> **To do**
Copy out exactly the lines below that run from the one holding "Terms of Use (820, 1585)" to the one holding "Maxims Seaside Adventure (221, 653)", keeping both of those lines and no others.

> **Provided entries**

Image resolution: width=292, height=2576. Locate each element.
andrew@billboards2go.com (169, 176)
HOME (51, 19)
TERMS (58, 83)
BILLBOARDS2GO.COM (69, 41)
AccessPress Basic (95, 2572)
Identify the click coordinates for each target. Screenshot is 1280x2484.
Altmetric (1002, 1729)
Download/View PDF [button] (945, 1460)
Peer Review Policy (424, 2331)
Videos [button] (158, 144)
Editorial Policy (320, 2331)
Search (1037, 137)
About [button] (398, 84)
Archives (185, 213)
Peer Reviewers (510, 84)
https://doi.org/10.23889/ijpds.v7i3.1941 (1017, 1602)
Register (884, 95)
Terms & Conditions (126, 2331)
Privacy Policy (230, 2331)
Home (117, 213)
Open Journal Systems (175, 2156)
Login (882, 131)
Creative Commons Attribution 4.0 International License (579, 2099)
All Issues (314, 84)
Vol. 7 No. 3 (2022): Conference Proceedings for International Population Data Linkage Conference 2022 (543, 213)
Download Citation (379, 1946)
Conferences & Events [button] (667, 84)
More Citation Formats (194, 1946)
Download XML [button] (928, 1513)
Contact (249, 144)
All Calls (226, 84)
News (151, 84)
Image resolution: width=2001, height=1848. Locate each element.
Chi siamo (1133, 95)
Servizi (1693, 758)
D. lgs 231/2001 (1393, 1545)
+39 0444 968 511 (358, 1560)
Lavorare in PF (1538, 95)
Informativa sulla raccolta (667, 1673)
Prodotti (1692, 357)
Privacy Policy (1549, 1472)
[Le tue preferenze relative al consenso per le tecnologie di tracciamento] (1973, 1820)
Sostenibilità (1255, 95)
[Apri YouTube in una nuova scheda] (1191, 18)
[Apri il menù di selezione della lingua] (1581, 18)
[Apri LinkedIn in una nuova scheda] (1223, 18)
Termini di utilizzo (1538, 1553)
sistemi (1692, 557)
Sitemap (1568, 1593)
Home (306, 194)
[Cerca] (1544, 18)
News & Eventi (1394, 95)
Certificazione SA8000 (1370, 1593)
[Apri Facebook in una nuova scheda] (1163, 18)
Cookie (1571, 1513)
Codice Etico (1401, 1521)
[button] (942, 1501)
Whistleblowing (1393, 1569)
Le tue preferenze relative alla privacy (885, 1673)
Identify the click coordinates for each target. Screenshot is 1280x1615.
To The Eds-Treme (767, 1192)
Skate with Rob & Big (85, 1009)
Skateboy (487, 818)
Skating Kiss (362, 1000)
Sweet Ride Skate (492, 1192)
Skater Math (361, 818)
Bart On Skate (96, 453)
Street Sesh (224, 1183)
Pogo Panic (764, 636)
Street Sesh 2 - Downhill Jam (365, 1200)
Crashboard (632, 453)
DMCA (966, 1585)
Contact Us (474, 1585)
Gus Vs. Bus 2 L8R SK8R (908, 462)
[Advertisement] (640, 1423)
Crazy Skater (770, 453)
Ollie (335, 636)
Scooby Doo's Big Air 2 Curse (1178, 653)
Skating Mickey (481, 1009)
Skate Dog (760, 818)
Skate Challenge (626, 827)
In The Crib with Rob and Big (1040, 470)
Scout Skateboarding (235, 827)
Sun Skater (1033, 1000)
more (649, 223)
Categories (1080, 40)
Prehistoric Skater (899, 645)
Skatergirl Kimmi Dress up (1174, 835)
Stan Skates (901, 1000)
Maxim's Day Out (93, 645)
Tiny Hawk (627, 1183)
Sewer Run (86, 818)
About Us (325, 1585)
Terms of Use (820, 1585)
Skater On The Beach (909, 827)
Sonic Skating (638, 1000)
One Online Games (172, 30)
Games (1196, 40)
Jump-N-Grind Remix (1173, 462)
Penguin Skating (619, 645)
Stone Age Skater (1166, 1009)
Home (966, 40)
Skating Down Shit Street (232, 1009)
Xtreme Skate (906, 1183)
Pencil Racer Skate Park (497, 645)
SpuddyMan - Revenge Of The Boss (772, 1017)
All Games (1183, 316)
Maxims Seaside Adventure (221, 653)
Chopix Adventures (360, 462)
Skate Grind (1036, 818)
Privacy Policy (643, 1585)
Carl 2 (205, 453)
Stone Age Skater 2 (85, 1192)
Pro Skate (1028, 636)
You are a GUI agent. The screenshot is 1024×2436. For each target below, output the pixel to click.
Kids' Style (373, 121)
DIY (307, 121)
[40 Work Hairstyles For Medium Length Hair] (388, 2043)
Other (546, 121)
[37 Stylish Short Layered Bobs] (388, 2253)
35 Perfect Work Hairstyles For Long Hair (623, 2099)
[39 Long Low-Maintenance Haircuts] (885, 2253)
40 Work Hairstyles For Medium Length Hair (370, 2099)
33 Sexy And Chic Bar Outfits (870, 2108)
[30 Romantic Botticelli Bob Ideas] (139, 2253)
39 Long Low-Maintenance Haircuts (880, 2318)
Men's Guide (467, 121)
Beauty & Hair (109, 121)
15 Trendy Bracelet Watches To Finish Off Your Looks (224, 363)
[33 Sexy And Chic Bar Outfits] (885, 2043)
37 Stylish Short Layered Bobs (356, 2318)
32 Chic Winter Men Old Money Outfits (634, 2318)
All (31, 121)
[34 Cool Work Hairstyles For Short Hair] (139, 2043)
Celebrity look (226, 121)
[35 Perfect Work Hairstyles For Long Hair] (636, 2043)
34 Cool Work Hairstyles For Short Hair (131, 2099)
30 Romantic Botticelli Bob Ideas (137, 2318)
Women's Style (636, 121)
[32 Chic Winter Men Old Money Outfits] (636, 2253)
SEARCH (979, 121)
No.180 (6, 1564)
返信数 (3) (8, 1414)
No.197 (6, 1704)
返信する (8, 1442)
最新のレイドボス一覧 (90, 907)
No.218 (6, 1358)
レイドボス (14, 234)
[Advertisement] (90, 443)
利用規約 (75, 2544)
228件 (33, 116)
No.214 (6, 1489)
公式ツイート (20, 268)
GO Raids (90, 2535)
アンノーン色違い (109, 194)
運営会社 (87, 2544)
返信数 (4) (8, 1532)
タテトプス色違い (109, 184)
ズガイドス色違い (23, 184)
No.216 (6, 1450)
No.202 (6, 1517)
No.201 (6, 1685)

> **Reply**
Terms of Use (820, 1585)
Skater On The Beach (909, 827)
Sonic Skating (638, 1000)
One Online Games (172, 30)
Games (1196, 40)
Jump-N-Grind Remix (1173, 462)
Penguin Skating (619, 645)
Stone Age Skater (1166, 1009)
Home (966, 40)
Skating Down Shit Street (232, 1009)
Xtreme Skate (906, 1183)
Pencil Racer Skate Park (497, 645)
SpuddyMan - Revenge Of The Boss (772, 1017)
All Games (1183, 316)
Maxims Seaside Adventure (221, 653)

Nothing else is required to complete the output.